Alimentação. Se estiver num quarto provavelmente não poderá ter muita liberdade
para cozinhar pelo que gastará mais em restaurantes. Se estiver numa casa
gastará menos em comida mas pagara mais de alojamento.
No melhor dos casos imaginemos que só faz o almoço no restaurante. 22 dias
úteis de trabalho e uns 5 ou 6 euros por refeição (no melhor dos casos) darão
entre 110 e 132 euros. O arqueólogo, claro está, tem a má costume de fazer o
pequeno-almoço e jantar. Até, as vezes, é mesmo sibarita é mata a sede com uma
cerveja ou com uma água mineral. E, pecado mortal, também come ao fim-de-
semana. Assim que vamos a considerar uns 350 euros, mínimo, para alimentação.
Mais não, não vai ser que o nosso amigo engorde.
Como trabalha numa obra com fiscalização o arqueólogo tem um seguro de
acidentes de trabalho e se é prudente até tem um seguro de responsabilidade
civil.
Gasóleo 50 euros? Talvez noutro pais. O nosso arqueólogo tem o acompanhamento
de uma estrada com vários km ou de uma barragem e tem de se deslocar
continuamente de um lado para outro. Assim que vamos a considerar uns 300 euros
incluindo desgaste do carro e isso se tiver a sorte de não ter um furo, romper
o cárter ou quaisquer desgraça semelhante.
É tudo? Talvez, ou talvez não. Porque o nosso arqueólogo talvez não viva em
casa dos pais e tenha que pagar uma renda, luz, agua, telefone, telemóvel. O
talvez viva com eles, mas tenha que ajudar porque o ordenado familiar não dá
para muito mais. E isso contando com que não tenha filhos ou, atrevido entre os
atrevidos, os queira ter. E sem contar com despesas imprevistas de médicos, etc.
Assim que resumindo, o nosso amigo no melhor dos casos aceita o trabalho e paga
por trabalhar. Porque? Não sei, não me perguntem. Para mim é um mistério.
Evidente que o que esta a acontecer é fruto de muitas coisas.

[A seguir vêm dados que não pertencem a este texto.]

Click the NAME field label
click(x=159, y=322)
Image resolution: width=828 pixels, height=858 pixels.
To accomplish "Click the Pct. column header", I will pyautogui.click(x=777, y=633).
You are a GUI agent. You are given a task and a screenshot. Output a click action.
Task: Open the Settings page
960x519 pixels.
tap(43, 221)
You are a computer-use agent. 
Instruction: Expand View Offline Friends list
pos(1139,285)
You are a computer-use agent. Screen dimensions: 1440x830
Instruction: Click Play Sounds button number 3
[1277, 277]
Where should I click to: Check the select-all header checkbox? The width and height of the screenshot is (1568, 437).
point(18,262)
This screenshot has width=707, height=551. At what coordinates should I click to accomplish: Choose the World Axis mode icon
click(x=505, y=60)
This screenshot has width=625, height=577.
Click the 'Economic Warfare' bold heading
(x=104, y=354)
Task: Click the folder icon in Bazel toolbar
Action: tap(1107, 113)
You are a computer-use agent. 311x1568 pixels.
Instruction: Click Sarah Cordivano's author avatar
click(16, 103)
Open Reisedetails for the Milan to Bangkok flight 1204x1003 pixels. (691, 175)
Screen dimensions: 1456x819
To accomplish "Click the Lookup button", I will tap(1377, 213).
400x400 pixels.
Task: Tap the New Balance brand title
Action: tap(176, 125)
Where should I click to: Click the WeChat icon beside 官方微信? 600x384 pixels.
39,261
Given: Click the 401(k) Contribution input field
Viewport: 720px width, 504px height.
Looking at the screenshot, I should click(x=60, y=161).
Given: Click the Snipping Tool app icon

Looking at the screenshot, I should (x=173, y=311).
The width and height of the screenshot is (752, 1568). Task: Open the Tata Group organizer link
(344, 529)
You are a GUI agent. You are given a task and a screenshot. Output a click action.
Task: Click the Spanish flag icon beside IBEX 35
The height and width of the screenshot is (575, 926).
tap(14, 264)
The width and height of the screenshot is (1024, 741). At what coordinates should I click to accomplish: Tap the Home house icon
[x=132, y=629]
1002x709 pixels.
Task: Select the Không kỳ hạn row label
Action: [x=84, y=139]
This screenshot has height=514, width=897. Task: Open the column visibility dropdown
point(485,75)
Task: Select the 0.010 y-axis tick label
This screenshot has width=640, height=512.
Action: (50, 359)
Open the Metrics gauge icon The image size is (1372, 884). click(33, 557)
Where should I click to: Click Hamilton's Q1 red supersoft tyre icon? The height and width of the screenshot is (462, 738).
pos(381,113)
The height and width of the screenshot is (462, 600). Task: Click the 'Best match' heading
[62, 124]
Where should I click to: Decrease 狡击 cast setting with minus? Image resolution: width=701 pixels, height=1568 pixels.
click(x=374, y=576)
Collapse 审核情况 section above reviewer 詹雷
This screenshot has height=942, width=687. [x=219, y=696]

As universidades
são uma maquina de produzir arqueólogos, com ou sem grande formação, que
trabalham um ou dois anos em condições miseráveis. Quando passa um ano e os
arqueólogos têm de começar a pagar segurança social e a fazer retenção, ou
quando decidem ter uma casa ou até formar uma família, deixam a arqueologia e
deixam, assim, o seu lugar a futuros explorados. Ou, até, em alguns casos,
abrem empresas de arqueologia e se dedicam eles próprios também a explorar a
outros caloiros.
É certo é que nem todos os arqueólogos aceitam ser explorados, nem todas as
empresas são exploradoras. Há arqueólogos e assistentes que preferem ter menos
trabalhos e ganhar o dinheiro que merecem pelo seu trabalho e há empresas de
arqueologia que pagam ordenados que, se não são os ideais, são quando menos
dignos, e pagam o alojamento e o combustível e as despesas e os relatórios e,
claro está é por isso que perdem a maior parte dos concursos e dos trabalhos.
É, teimosos que são, uns e outros continuam com dificuldades e problemas a
fazer as coisas tal e como acham que devem ser feitas até que a realidade se
imponha e tenham que fechar as portas.
Não são as empresas as que podem alterar este mercado. São os arqueólogos e os
assistentes os que têm que decidir que mercado querem. O mercado não se regula
sozinho e assim for não será, lamentavelmente, para melhor. O dia em que todos
os arqueólogos e assistentes decidam não trabalhar por misérias será um grande
dia para a profissão. E acreditem, será um dia celebrado por muitas empresas
como uma vitória pessoal.
Será isto possível? Serão a sociedade portuguesa e os arqueólogos
suficientemente combativos e unidos para exigir os seus direitos? Gostaria que
fosse assim, más, lamentavelmente, duvido.
O caminho a seguir está nas mãos dos arqueólogos e dos assistentes de campo,
nas mãos daqueles que estão no terreno e ganham a vida dedicando horas e horas
a frente das máquinas ou dentro das sondagens. De nada servem as queixas quando
nada se faz. Os arqueólogos e assistentes de Portugal terão o mercado que
mereçam de acordo com as decisões que queiram tomar cada dia na sua experiência
profissional.
Espero estar enganado na minha apreciação sobre a capacidade de reagir dos
profissionais da arqueologia deste pais, mas esta é, sinceramente, a minha
pessimista opinião.
Sem mais, não sem antes pedir desculpas pelos erros do meu português,
cumprimentos de José Jorge Argüello Menéndez.